Imagine turning massive amounts of data — the forces behind a hurricane, for example — into a simulation that a weather researcher could enlarge and explore from the inside. Architects could walk through their skyscrapers before they are built. Surgeons could rehearse a procedure using data from an individual patient.
But the size and expense of room-based virtual reality systems may prove insurmountable barriers to widespread use, said Henry Fuchs, a computer science professor at the University of North Carolina at Chapel Hill, who is familiar with the CAVE technology but wasn’t involved in its development.
While he calls the CAVE2 “a national treasure,” Fuchs predicts a smaller technology such as Google’s Internet-connected eyeglasses will do more to revolutionize medicine than the CAVE. Still, he says, large displays are the best way today for people to interact and collaborate.
Believers include the people at Marshalltown, Iowa-based Mechdyne Corp., which has licensed the CAVE2 technology for three years and plans to market it to hospitals, the military, and in the oil and gas industry, said Kurt Hoffmeister of Mechdyne.
In Chicago, researchers and graduate students are creating virtual scenarios for testing in the CAVE2. The Mars flyover is created from real NASA data. The brain tour is based on the layout of blood vessels in a real patient.
Brain surgeon Ali Alaraj remembered the first time he viewed the brain using the CAVE2.
“You can walk between the blood vessels,” said the University of Illinois College of Medicine neurosurgeon. “You can look at the arteries from below. You can look at the arteries from the side. … That was science fiction for me.”
Would doctors process information faster with fewer errors using CAVE2? That’s the question behind a proposed study that would compare CAVE2 to conventional methods of detecting brain aneurysms and determining proper treatment, said Andreas Linninger, UIC professor of bioengineering, chemical engineering, and computer science.

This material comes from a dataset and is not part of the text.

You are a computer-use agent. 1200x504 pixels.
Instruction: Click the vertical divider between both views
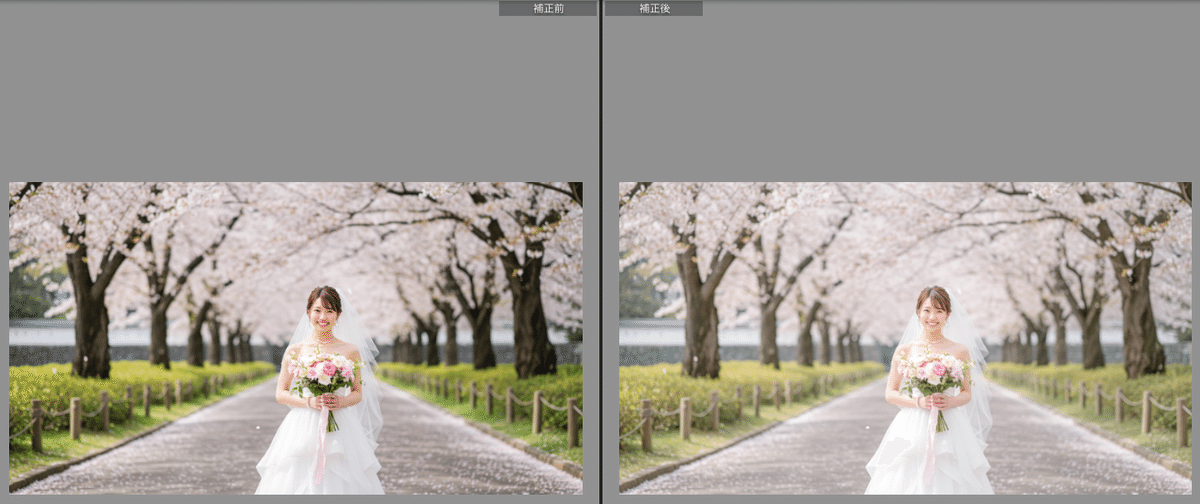tap(600, 250)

The original technology, introduced in the early 1990s, was called CAVE, which stood for Cave Automatic Virtual Environment and also cleverly referred to Plato’s cave, the philosopher’s analogy about shadows and reality. It was named by former lab co-directors Tom DeFanti and Dan Sandin.
The second generation of the CAVE, invented by Leigh and his collaborator Andy Johnson, has higher resolution. The project was funded by the National Science Foundation and the Department of Energy.
“It’s fantastic to come to work. Every day is like getting to live a science fiction dream,” Leigh said. “To do science in this kind of environment is absolutely amazing.”